SOURCE TEXT:
┄┄┄┄┄┄┄┄┄┄┄┄┄┄┄┄┄┄┄┄

Home > 17th Century, Classics, French Literature, Highly Recommended, Molière, Theatre > Theatre : George Dandin by Molière

Theatre : George Dandin by Molière

George Dandin by Molière (1668)

George Dandin is a play by Molière, created in 1668, the same year as L’Avare (The Miser) and Amphitryon. It’s a comedy about George Dandin, a rich peasant who married Angélique, the daughter of an impoverished gentleman, Monsieur de Sotenville. They wanted the match for the money, he wanted it to become a gentleman. It’s a miserable marriage for him because his parents-in-law despise him and Angélique was forced to marry him. They humiliate him any time they want and Angélique is being courted by a neighboring gentleman, Clitandre. He slips her love notes (billets doux!) through their respective servants, Claudine and Lubin. George Dandin learns about the affair and tries to make his parents-in-law aware of their daughter’s behavior but each time he tries, the tables are turned against him and it only results in more humiliation for him.

Molière wrote a comedy with a dark side that leaves no character unscathed.

Molière is not kind for Monsieur and Madame de Sotenville. They are small nobility from the country, like the Bennets or the Lucas. They are ruined and their situation was dire enough to accept this marriage. They are insufferable snobs, they are sure that their linage and the good education of their daughter are intangible assets that have more value than Dandin’s very tangible properties. Seeing how petty and narrowminded they are, how flirtatious her daughter is, I’m not sure their asset would successfully pass any impairment test. They certainly don’t throw any goodwill in the transaction. They are conceited and vapid, relying on their daughter’s purity to secure their financial future. When you come down to it, they’re not so different from their son-in-law, selling their daughter to an older stranger as if she were rare breed of cattle.

┄┄┄┄┄┄┄┄┄┄┄┄┄┄┄┄┄┄┄┄

GIVEN DATA:
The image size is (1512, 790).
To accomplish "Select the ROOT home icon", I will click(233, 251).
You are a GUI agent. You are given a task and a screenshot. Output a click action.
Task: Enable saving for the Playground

┄┄┄┄┄┄┄┄┄┄┄┄┄┄┄┄┄┄┄┄

EXERCISE PROMPT: Please edit the stretch of the George Dandin review from "George Dandin by Molière" through "humiliation for him." so that "nobleman" takes the place of "gentleman", and give back the revised passage.

EXERCISE SOLUTION:
George Dandin by Molière (1668)

George Dandin is a play by Molière, created in 1668, the same year as L’Avare (The Miser) and Amphitryon. It’s a comedy about George Dandin, a rich peasant who married Angélique, the daughter of an impoverished nobleman, Monsieur de Sotenville. They wanted the match for the money, he wanted it to become a nobleman. It’s a miserable marriage for him because his parents-in-law despise him and Angélique was forced to marry him. They humiliate him any time they want and Angélique is being courted by a neighboring nobleman, Clitandre. He slips her love notes (billets doux!) through their respective servants, Claudine and Lubin. George Dandin learns about the affair and tries to make his parents-in-law aware of their daughter’s behavior but each time he tries, the tables are turned against him and it only results in more humiliation for him.